In order to avoid the risk of ash escaping from the grid and the trough or other ash removal means, and in order to regulate the air flow through the grid, it is preferred to provide a housing that extends from the chamber, encloses the ash removal means, and is open to the grid, and a blower or other means for creating a higher air pressure in the housing than in the chamber. The pressure differential between the housing and the chamber will be quite small and will provide substantially no restriction on the freedom of ash to fall through the grid and yet ash particles that become entrained in the air in the housing are carried back towards the grid and up into the chamber.
This is particularly valuable since it permits the provision of a gap between the chamber and the grid so as to permit the grid to be vibrated whilst the chamber and the housing are stationary, since air will then flow through this gap and carry back into the chamber any ash or other particulate material that might otherwise escape from the housing. This gap will normally be no greater than the amplitude of vibration, i.e. generally below 5 mm. Thus it is possible to arrange the incinerator such that the only part that vibrates is the grid (and possibly the associated trough) with the result that the desired vibration can be achieved without the need of diaphragms or other solid means for preventing the passage of solids from the chamber through the gap and enables the desired vibration to be achieved using a relatively weak vibrator.

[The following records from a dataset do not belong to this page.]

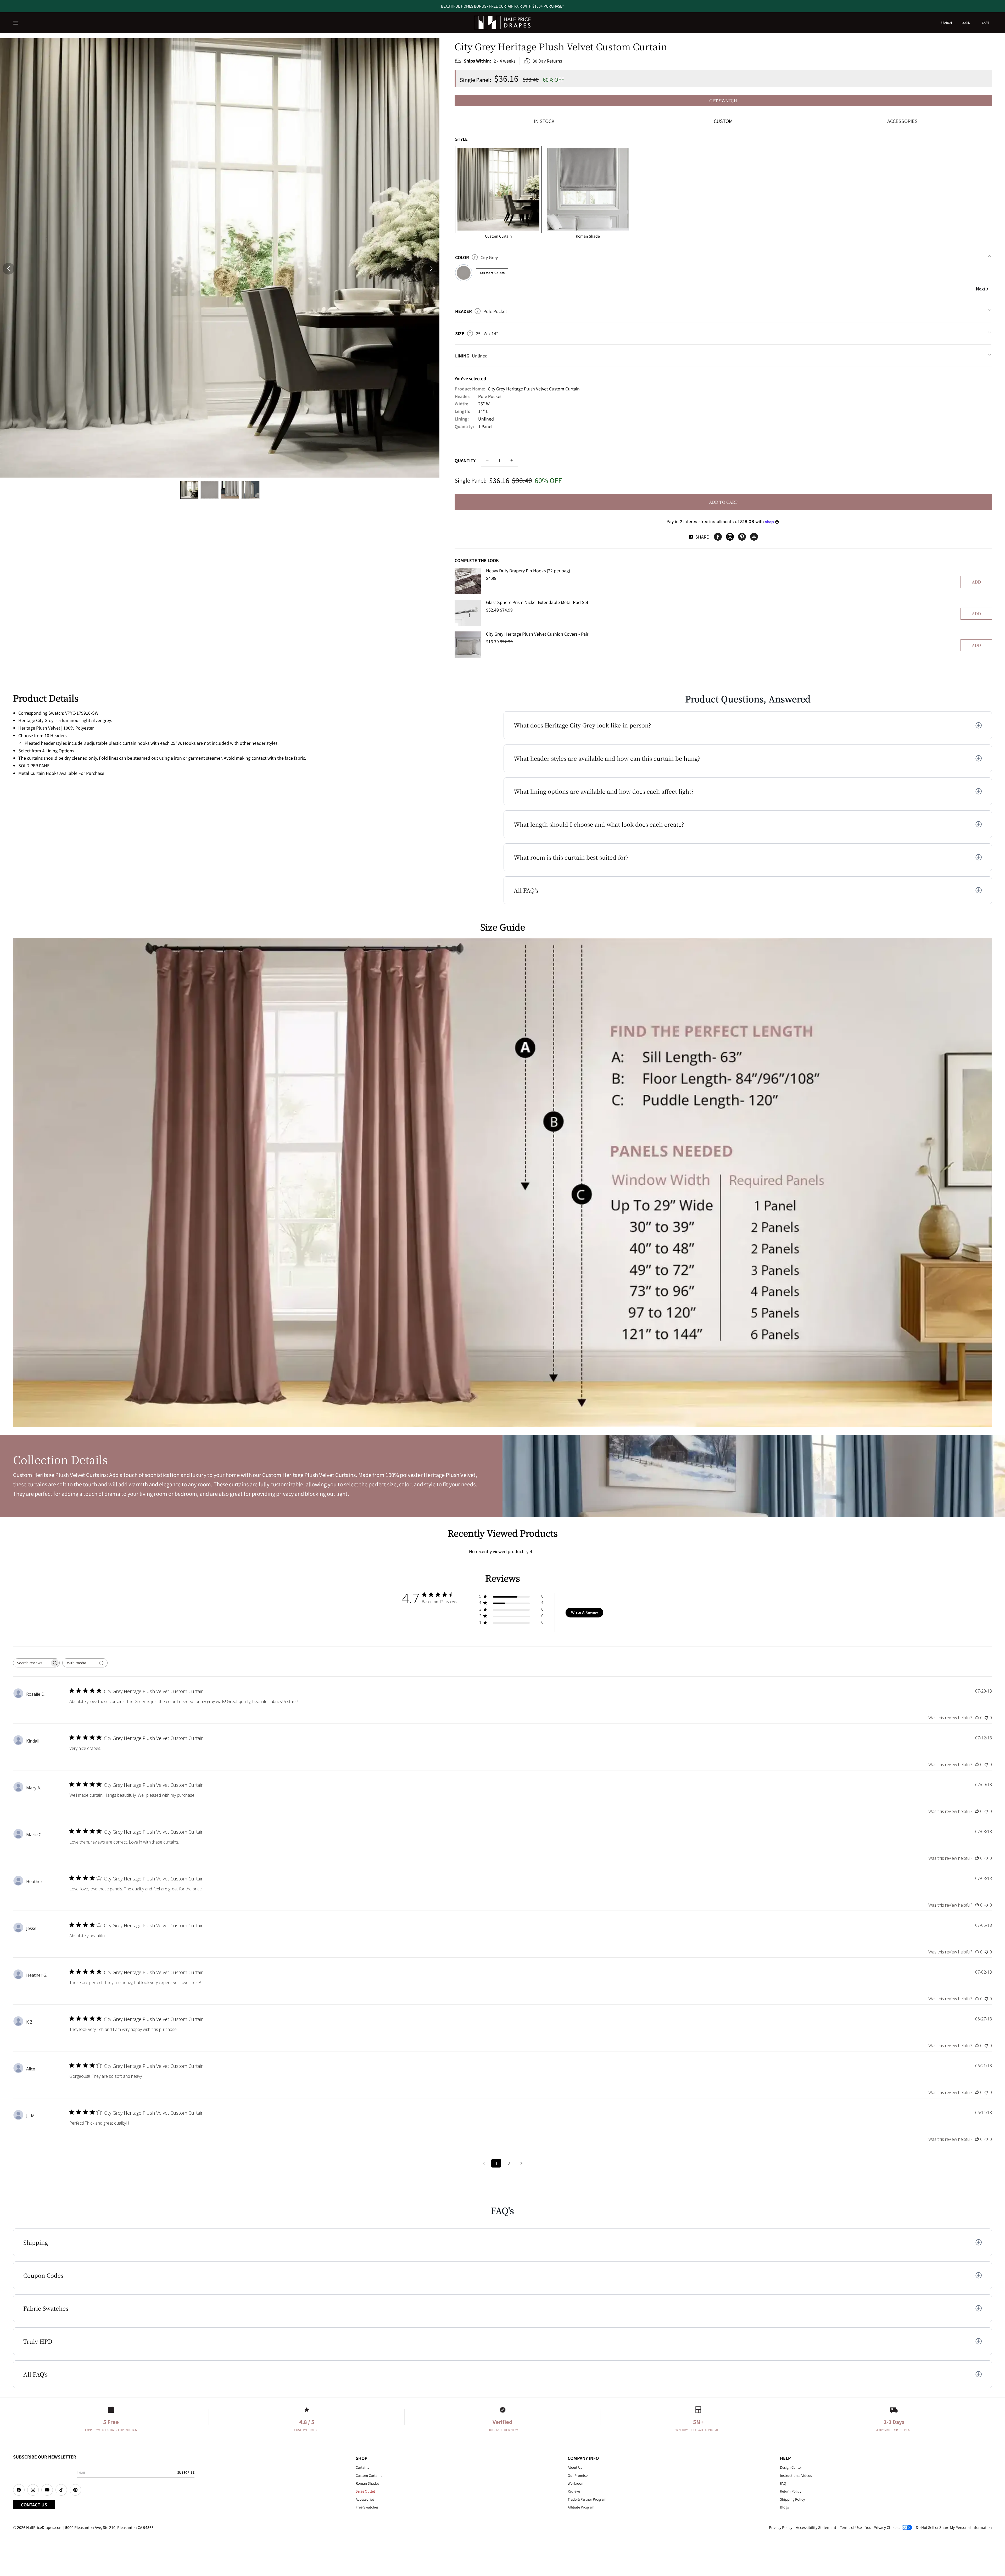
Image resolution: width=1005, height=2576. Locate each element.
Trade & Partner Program (587, 2499)
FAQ (783, 2483)
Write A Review (584, 1612)
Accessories (902, 120)
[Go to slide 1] (189, 490)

The housing extends from the chamber in order that the walls of the housing form, with the walls of the chamber, an enclosure that will substantially retain the elevated pressure within the housing relative to the pressure above the grid. The housing is normally provided with a discharge outlet to permit removal of ash from within the housing. As the housing is generally at a pressure above atmospheric pressure there will be a loss of pressure, and possibly escape of ash, if the outlet is merely a port that can be opened to the atmosphere. The outlet is therefore preferably provided with means permitting the removal of ash without substantially exposing the interior of the housing to the atmosphere.
Preferably, the hopper is secured and sealed to the trough and vibrates with the trough and serves also as a collector for the trash. It can be provided with a removable lid which will provide adequate air lock during normal combustion and will prevent escape of dust during vibration. The hopper is preferably provided with automatic emptying means for the ash and the trash or may be removable so that it can, when necessary, be taken from the chamber and emptied by tipping.
In general it is desirable for the outlet to be provided with an air lock having an inlet and an outlet whereby the ash can be collected through the inlet while the outlet of the air lock is closed and then, when the inlet of the air lock is closed, the outlet is opened to discharge the ash. For instance the ash removal means may include a water supply and a water tight hopper into which ash that has fallen through the grid may be collected as a slurry and the outlet from the housing is located in this hopper such that, when the outlet is open, the slurry provides a liquid seal between the housing and the atmosphere.
Preferred systems according to the invention comprise an inclined trough that will discharge into a hopper at its lower most end and that is substantially sealed with respect to the hearth along its other edges and a housing that extends from the chamber as described above, and as a result it is possible to control very accurately the supply of air to the grid, by appropriate control of the blower or other means for creating elevated pressure within the housing. This is particular value when the combustion chamber is to be operated as a sub-stoichiometric chamber. The combustion chamber may be an elongated chamber having a feed end provided with an inlet for combustible material and a closed end and the lower most end of the trough is preferably adjacent the closed end of the chamber whereby the majority of air entering the chamber enters it adjacent the closed end. Thus the majority of the air is available for combustion of feed that has travelled along the length of the chamber, and the amount of air available for combustion of freshly introduced feed is very low. This promotes controlled sub-stoichiometric combustion. This controlled travel of air along an elongated chamber forms an essential feature of a second aspect of the invention. The total amount of air supplied to the chamber is generally below 30% of the stoichiometric amount.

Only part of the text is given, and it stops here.